Most of the unlocked supply

As the industry continues to mature, more and more protocols have completed their token vesting plans, releasing a majority (or in some cases all) of their token supply to the open market. Projects in this category include:

  • Injective (INJ): Built on Cosmos’ DeFi L1, Injective has unique primitives such as a fully decentralized MEV-resistant order book with 100% unlocked and 97% circulating supply.

  • LooksRare (LOOKS): An anonymous NFT marketplace known for rewarding active users with LOOKS and WETH and supporting creator royalties, 100% unlocked and 99.5% in circulation.

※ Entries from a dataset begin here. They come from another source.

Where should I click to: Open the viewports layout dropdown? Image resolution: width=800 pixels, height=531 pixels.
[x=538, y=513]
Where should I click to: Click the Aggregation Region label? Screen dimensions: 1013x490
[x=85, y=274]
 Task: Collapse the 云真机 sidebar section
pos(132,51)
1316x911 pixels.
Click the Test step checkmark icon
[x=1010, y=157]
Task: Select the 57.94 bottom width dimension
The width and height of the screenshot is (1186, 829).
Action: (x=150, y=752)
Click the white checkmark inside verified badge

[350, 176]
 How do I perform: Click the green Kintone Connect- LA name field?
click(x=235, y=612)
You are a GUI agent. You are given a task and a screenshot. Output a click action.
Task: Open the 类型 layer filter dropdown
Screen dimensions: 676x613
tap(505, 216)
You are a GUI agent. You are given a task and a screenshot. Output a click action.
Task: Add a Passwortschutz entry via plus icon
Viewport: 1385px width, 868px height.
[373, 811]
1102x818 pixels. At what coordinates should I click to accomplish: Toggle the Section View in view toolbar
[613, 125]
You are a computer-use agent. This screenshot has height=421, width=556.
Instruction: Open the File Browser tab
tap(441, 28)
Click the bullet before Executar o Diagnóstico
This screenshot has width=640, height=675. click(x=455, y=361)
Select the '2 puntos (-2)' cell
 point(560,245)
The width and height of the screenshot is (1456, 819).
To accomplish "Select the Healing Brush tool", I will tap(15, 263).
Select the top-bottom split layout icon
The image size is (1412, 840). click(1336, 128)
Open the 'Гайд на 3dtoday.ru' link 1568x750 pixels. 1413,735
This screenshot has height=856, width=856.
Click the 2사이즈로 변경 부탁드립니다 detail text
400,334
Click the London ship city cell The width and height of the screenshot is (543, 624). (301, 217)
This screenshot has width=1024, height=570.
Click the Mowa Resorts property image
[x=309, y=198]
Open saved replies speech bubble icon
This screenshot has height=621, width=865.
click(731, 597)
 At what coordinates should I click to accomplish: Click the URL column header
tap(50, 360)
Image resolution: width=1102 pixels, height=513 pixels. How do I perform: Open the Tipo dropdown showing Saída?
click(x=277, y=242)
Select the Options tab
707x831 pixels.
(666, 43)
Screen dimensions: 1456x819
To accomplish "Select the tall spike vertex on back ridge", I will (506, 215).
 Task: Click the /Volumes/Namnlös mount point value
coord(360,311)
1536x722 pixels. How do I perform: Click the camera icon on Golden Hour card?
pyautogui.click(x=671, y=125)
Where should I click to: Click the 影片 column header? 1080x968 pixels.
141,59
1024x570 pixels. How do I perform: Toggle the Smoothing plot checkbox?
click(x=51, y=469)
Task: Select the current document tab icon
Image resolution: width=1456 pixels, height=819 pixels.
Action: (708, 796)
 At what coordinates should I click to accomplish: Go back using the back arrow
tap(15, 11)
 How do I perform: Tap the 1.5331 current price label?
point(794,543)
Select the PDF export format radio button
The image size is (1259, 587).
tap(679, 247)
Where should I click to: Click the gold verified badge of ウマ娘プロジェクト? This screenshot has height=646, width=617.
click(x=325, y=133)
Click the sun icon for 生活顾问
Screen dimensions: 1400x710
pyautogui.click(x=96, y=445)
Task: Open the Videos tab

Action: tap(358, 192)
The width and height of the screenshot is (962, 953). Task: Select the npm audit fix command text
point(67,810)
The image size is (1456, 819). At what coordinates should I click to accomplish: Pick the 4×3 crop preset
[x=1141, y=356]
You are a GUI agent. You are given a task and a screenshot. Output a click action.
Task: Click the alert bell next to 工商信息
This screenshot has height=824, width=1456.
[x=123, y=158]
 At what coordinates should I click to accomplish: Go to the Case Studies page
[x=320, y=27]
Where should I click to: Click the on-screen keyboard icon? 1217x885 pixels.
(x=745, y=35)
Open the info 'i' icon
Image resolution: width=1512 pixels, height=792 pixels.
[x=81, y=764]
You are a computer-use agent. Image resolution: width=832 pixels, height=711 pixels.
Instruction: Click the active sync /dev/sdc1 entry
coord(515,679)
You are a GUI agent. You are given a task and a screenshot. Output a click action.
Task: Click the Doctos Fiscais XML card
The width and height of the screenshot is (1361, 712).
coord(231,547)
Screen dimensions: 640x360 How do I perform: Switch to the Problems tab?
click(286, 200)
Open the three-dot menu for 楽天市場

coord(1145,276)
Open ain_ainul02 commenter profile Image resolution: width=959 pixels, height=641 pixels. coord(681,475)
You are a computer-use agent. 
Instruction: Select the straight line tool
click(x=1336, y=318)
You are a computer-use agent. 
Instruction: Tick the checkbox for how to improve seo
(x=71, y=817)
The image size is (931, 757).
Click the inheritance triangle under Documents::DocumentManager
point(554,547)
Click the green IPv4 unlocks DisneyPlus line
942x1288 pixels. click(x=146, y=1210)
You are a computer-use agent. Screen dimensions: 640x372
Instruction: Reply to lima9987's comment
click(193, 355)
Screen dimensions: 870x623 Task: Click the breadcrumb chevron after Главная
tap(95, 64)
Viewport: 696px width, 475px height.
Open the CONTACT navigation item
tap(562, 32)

  • Synthetix (SNX): Founded in 2017, Synthetix is ​​a decentralized derivatives trading protocol on Ethereum that recently ended inflation and moved to a deflationary model with buybacks and burns. 100% of its tokens are unlocked and 99.8% are in circulation.

  • Mask Network (MASK): Mask is a browser extension focused on connecting Web 2.0 and Web 3.0. It integrates dApps into traditional social networks. Its tokens are 100% unlocked and 100% in circulation.

  • Kujira (KUJI): A survivor of the Terra collapse, Kujira spun out its own Cosmos-based L1 which has grown into a mature ecosystem with 100% of supply unlocked and 99% in circulation.

  • Polygon (MATIC): Polygon is one of the first ETH L2s and not only has a suite of tools for scaling Ethereum, but is also 100% unlocked with 92.8% of its tokens in circulation.

  • Yearn (YFI): A product of the DeFi summer of 2020, Yearn is a suite of decentralized yield products with 99.9% of tokens unlocked and 91% of circulation.

  • Cartesi (CTSI): Cartesi is an application-specific rollup protocol that uses virtual machines running Linux, with 93% unlocked and 82% of supply in circulation.

  • 1inch (1INCH): The leading EVM DEX aggregator, 1inch’s tokens are 86% unlocked and 82.6% in circulation.

  • Liquity (LQTY): A decentralized lending protocol with 0% interest loans using ETH as collateral, Liquity’s supply is 97% unlocked, with 96.3% in circulation.

Summarize

While it’s still early days, the recent uptrend in blue-chip DeFi protocols with significant revenues and a majority of supply in circulation could signal a shift away from a hype-driven narrative and toward a focus on fundamental metrics, in part a response to disappointment with outrageous launch-FDVs this cycle.

In this cycle, fundamentally sound protocols are likely to see significant returns as the bull run continues, influenced by institutional investors and their traditional valuation processes, thus further maturing the industry and extending its longevity.